Tüm kamuoyu biliyor ki, bu telaşın arkasında toplumun ihtiyaçları bulunmamaktadır. Türk Milli Eğitiminin devasa problemleri bir yanda dururken; özellikle, azınlık ve yabancı okulların sözde sıkıntılarının gündeme getirilmesinin nedeni Avrupa Birliği’nin dayatmalarıdır. Aslında AKP’nin, hükümet ettiği dönemde bu tür dayatmalar karşısındaki pasif ve uyumlu(!) politikasına Türk kamuoyu zaten alışmış bulunmaktaydı. Ancak şu bilinmelidir ki, bu düzenleme, orta ve uzun vadede ülkemizi içinden çıkılamayacak bir uçuruma sürükleyecektir. Böylesine mühim ve hassas bir konu, iç politik çıkarlar için bir tercih ve araç olarak kullanılamaz.
Bu kanunla yeni bir takım hak ve imtiyazlara sahip olan malum okulların, kötü sicilleri henüz milletimizin hafızasından silinmiş değildir. Özellikle Birinci Dünya Savaşı sonrası ve Kurtuluş Mücadelemiz süresince, bizi sırtımızdan hançerleyen ihanet çetelerinin ve işgal güçlerine lojistik destek sağlayan tetikçi oluşumların barındığı, beslendiği ve yönlendirildiği odakların başında bu sözde okullar geliyordu. Nitekim büyük Atatürk, "Bunlar mektep değil, memleketimizde düşmanın işgali altındaki kalelerdir." Diyerek bu gerçeği tescillemiş bulunmaktadır. Karadeniz’de Pontus hayallerini canlandıran Trabzon Metropoliti, Yunan işgalcilerini alkışlarla karşılayan İzmir Metropoliti ve günümüzde ülke ülke gezerek aleyhimize lobi çalışması yapan ve sözde Ekümenik sıfatıyla caka satan Ortodoks Patriği hep Ruhban Okulu’nda yetişmiştir. Son yıllara kadar Eyüp Kaymakamlığı’nın denetiminde varlığını sürdüren Patrikhaneyi, artık Türkiye Cumhuriyeti Devleti dahi kontrol edemez hale gelmiştir. Patrikhane yönetimi Türkiye Cumhuriyeti’nin uymakla yükümlü olduğu yasalarını görmezden gelmekte, Devletin bilgisi dışında uluslararası ilişkilerde bulunmaktadır.
Tüm bunlar süre giderken, Hükümetimiz ise üç maymunu oynamaya devam etmektedir.
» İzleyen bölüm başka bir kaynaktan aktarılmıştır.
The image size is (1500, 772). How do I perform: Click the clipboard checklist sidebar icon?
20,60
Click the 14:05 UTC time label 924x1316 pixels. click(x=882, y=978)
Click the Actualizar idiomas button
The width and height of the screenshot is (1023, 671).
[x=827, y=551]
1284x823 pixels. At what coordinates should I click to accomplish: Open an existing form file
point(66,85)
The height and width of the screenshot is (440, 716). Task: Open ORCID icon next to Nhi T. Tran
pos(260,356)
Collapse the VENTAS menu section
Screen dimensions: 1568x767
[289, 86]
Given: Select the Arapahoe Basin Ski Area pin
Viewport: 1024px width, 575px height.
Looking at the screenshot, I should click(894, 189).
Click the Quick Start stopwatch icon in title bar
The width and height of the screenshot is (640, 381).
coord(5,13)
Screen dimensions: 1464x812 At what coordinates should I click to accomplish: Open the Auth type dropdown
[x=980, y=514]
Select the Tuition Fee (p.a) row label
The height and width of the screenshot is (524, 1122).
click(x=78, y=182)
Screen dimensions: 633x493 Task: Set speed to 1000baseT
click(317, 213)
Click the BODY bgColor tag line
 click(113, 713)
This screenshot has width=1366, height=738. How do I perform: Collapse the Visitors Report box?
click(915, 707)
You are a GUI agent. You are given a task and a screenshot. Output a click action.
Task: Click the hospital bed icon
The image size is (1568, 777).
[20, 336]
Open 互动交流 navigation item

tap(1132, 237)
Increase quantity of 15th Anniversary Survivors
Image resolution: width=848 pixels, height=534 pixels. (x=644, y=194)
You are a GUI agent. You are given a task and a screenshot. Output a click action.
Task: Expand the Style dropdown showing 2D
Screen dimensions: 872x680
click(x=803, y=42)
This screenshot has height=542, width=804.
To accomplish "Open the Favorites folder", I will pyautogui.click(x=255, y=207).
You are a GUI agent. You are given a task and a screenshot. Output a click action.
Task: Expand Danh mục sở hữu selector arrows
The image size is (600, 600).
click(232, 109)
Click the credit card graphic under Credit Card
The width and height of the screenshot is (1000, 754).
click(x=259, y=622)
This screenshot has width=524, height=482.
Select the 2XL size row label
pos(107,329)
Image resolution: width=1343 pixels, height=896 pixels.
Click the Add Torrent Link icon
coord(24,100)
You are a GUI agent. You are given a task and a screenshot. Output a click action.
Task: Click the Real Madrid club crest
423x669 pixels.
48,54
Avrupa Birliği üyelik hedefini ve sürecini kendi politik varlığının teminatı olarak gören AKP Hükümeti, bu yolda bir tren kazası yaşamamak için her türlü dayatmaya "Eyvallah" demektedir.
İnanıyorum ki, meclisteki AKP varlığının büyük bir çoğunluğu da olumlu oy verdikleri Özel Öğretim Kurumları Kanunu’nun getirdiklerini en az bizim kadar biliyorlar.
Onlar da en az bizim kadar geçmişte yaşanan acı tecrübelerin farkındalar.
Bu yasaya oy vermek zorunda kalan sayın milletvekillerinin de vicdanları rahat değil.
Sayın vekillerin vicdanlarının sesini zorlayarak bastırdıklarına inanıyorum. Ama bunun peşinden de soruyorum: Milletin vicdanının sesini nasıl susturacaksınız?
Vicdanınızı bastırabilirsiniz. Ama şu gerçeği yaşayacaksınız:
Çocuklarınız sizden hesap soracak.
Torunlarınız sizden hesap soracak.
Gelecek nesilleriniz sizden hesap soracak.
Tarih sizden hesap soracak!
Ve her vatansever kendine soracak: VİCDAN MI? İKBAL Mİ?